DATA LISTING START

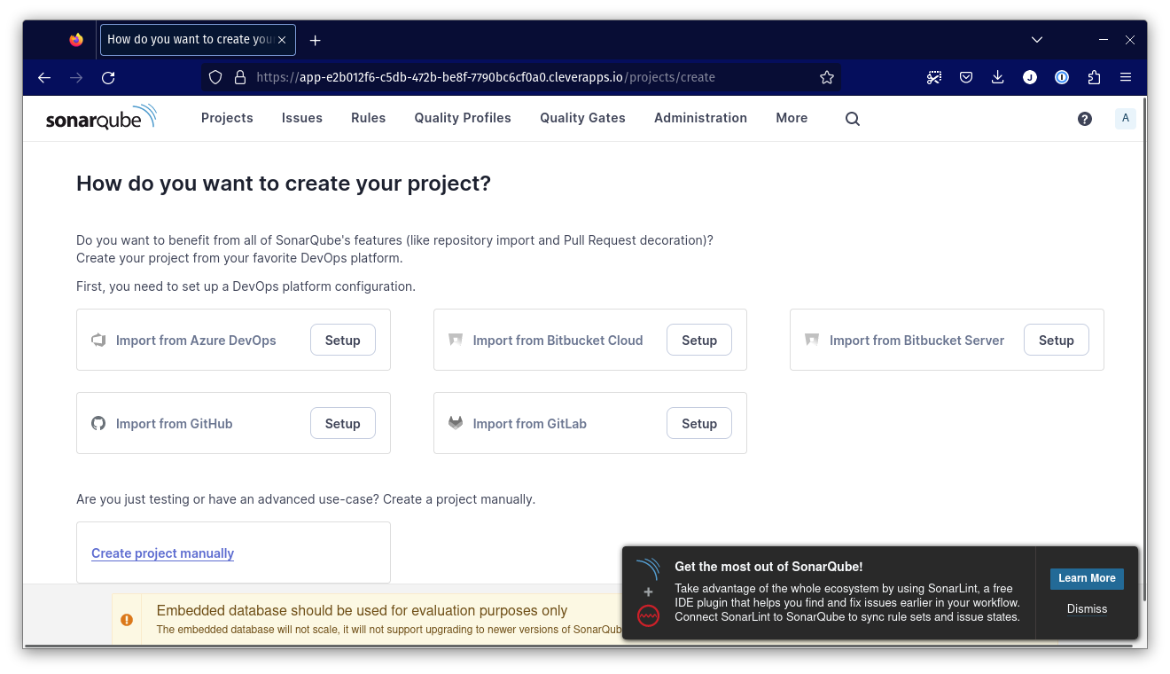Open Firefox downloads panel
Screen dimensions: 1170x674
click(x=997, y=77)
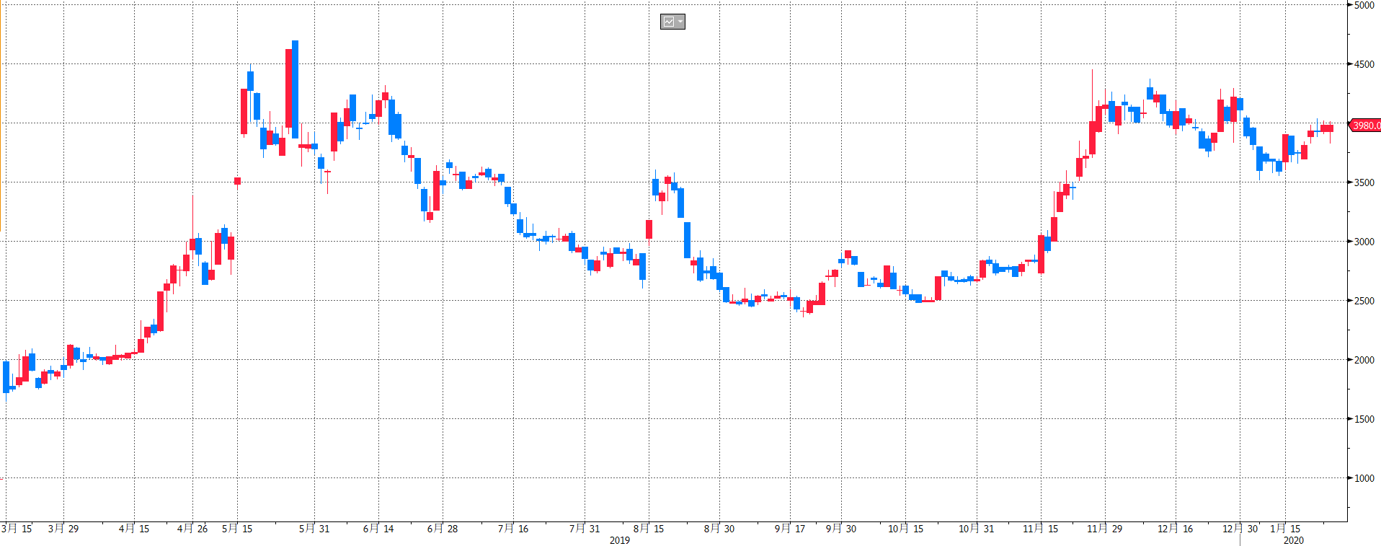Click the 4500 price axis label
This screenshot has width=1381, height=546.
1364,64
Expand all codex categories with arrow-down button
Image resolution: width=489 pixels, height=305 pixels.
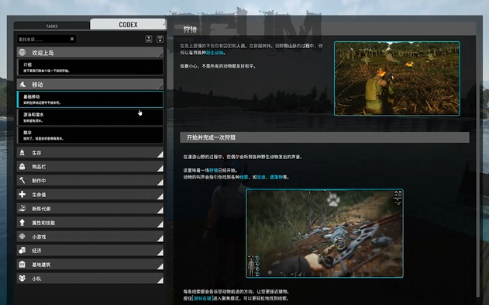pos(149,39)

DATA LISTING END

(TASK DESCRIPTION):
What is needed is an exact repeat of the lines from the one containing "Expand all codex" through the last line of the records above, both included, with pictures left out.

(ANSWER AREA):
Expand all codex categories with arrow-down button
Image resolution: width=489 pixels, height=305 pixels.
pos(149,39)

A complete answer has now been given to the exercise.